Texte de la page:
⁂

Le réalisateur se centre sur la vie quotidienne d’une famille nombreuse aisée vaquant à ses occupations comme si de rien n’était. La mère dirige la maisonnée avec autorité veillant sur ses nombreux enfants et sur ses servantes. Le père se détend après son travail en jouant avec ses enfants, en leur lisant des fables pour les endormir ou en faisant de l’équitation.

Rudolph Höss, est un maître organisateur qui brille par son efficacité dans le rendement du camp évalué en nombre de déportés « traités ». Il se bat pour garder son poste. La mère, Hedwig, jouit de sa vaste maison, de son jardin, de sa piscine qu’elle ne veut lâcher à aucun prix même quand son mari sera muté dans l’est. Les enfants se baignent dans la rivière, la famille organise quelques fêtes, les collaborateurs de Hoss lui souhaitent son anniversaire.

Pourtant, si la famille Hoss semble tranquille, le spectateur ne l’est pas car le réalisateur, au-delà de la bande-son, envoie des signaux sur les horreurs qui se trament derrière le mur et esquisse des fissures dans l’implacable mécanique. Certaines séquences en surbrillance montrent une jeune fille s’activant la nuit autour du camp. Elles sont belles et mystérieuses : cette jeune fille aide-t-elle les prisonniers ?

⁂

Données fournies:
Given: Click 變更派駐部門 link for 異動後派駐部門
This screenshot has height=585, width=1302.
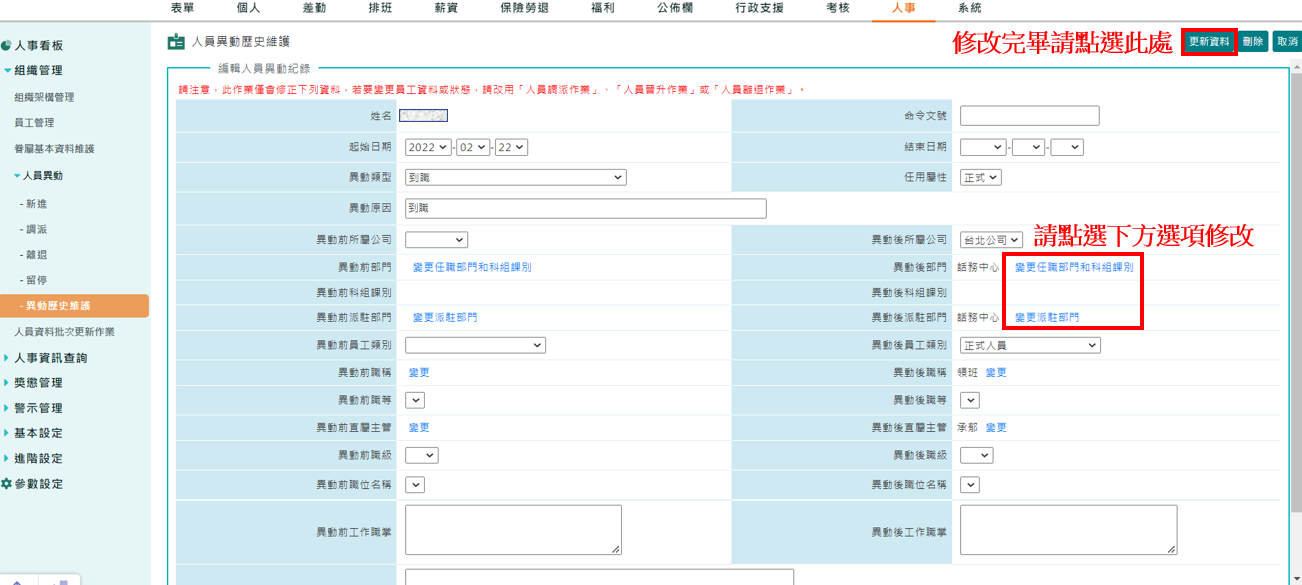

⁂

Consignes:
1. Extrayez du texte de la page tout le passage depuis « Le réalisateur se » jusqu'à « souhaitent son anniversaire. ».
2. Indiquez si chacune des affirmations suivantes concorde avec le texte de la page. Répondez par oui ou par non et citez à chaque fois les mots décisifs du texte.
(a) Hedwig accepte de quitter sa maison lorsque son mari est muté.
(b) Le père lit des fables à ses enfants pour les endormir.
(c) Les séquences en surbrillance montrent une jeune fille s'activant le jour autour du camp.

Corrigé:
1.
Le réalisateur se centre sur la vie quotidienne d’une famille nombreuse aisée vaquant à ses occupations comme si de rien n’était. La mère dirige la maisonnée avec autorité veillant sur ses nombreux enfants et sur ses servantes. Le père se détend après son travail en jouant avec ses enfants, en leur lisant des fables pour les endormir ou en faisant de l’équitation.

Rudolph Höss, est un maître organisateur qui brille par son efficacité dans le rendement du camp évalué en nombre de déportés « traités ». Il se bat pour garder son poste. La mère, Hedwig, jouit de sa vaste maison, de son jardin, de sa piscine qu’elle ne veut lâcher à aucun prix même quand son mari sera muté dans l’est. Les enfants se baignent dans la rivière, la famille organise quelques fêtes, les collaborateurs de Hoss lui souhaitent son anniversaire.

2.
(a) Non : « qu’elle ne veut lâcher à aucun prix même quand son mari sera muté dans l’est ».
(b) Oui : « en leur lisant des fables pour les endormir ».
(c) Non : « montrent une jeune fille s’activant la nuit autour du camp ».